Dios nos permite experimentar algunas de las consecuencias temporales del pecado para mostrarnos Su amor. Si Dios nunca disciplinara a Sus hijos descarriados, no sería un buen Padre. Si nunca fuéramos disciplinados ni sufriéramos las consecuencias de nuestras malas acciones, nunca aprenderíamos lo que es bueno y lo que es malo. Solemos aprender de nuestros errores más fácilmente que de nuestros éxitos.

Alabado sea el Señor por Su bondad. Él nos permite experimentar las consecuencias temporales del pecado (para nuestro propio bien). Sin embargo, Él nos ha salvado de las consecuencias eternas del pecado. Jesús pagó la pena por nuestros pecados para que nunca experimentemos la segunda muerte, que es el lago de fuego.

Y la muerte y el Hades fueron lanzados al lago de fuego. Esta es la muerte segunda.

Apocalipsis 20:14

 A los creyentes en Cristo se les promete que la maldición y las consecuencias del pecado un día serán removidas completamente de sus vidas.

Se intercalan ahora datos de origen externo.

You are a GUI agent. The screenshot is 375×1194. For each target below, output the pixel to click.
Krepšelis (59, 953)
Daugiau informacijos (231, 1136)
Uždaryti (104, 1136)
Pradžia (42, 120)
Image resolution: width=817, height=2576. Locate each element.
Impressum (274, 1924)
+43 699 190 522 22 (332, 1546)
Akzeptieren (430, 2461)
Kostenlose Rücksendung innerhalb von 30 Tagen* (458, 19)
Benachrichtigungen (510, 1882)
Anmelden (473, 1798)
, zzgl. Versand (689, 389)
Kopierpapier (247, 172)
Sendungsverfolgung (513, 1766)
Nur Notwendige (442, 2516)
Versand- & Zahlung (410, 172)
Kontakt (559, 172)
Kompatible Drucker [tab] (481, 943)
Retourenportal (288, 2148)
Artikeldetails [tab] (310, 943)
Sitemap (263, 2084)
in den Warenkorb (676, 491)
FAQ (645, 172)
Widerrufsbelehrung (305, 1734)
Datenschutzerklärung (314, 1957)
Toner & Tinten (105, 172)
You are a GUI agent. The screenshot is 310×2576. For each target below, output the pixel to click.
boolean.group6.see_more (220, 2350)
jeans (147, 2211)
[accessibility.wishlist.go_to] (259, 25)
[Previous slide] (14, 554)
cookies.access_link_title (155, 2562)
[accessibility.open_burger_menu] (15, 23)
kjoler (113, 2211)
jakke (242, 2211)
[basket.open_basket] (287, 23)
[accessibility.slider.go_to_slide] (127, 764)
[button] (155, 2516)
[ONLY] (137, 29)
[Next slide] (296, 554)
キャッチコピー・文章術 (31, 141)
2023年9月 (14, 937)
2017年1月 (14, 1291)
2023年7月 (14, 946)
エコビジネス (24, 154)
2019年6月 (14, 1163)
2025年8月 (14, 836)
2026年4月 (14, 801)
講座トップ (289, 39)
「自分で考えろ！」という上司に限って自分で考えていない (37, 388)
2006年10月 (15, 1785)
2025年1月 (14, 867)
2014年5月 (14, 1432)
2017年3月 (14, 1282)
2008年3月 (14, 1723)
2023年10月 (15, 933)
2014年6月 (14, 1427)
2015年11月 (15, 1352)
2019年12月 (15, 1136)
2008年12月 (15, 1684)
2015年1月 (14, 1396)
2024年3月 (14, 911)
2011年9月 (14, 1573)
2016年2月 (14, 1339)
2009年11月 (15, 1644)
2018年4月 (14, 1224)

En todo mi monte santo no habrá nada que destruya o haga daño, porque así como las aguas llenan el mar, así también la tierra estará llena de gente que conocerá al Señor .

Isaías 11:9 NTV

La sangre de Cristo es el Pacto que se establece en toda la Creación para restablecer el altar de la casa de Dios que brota del mismo corazón conforme a la palabra de regeneración en las promesas del pacto eterno el señor Jesucristo en su victoria derrota a la maldición el pecado y la muerte.

Y todo el que no tenía su nombre registrado en el libro de la vida fue lanzado al lago de fuego.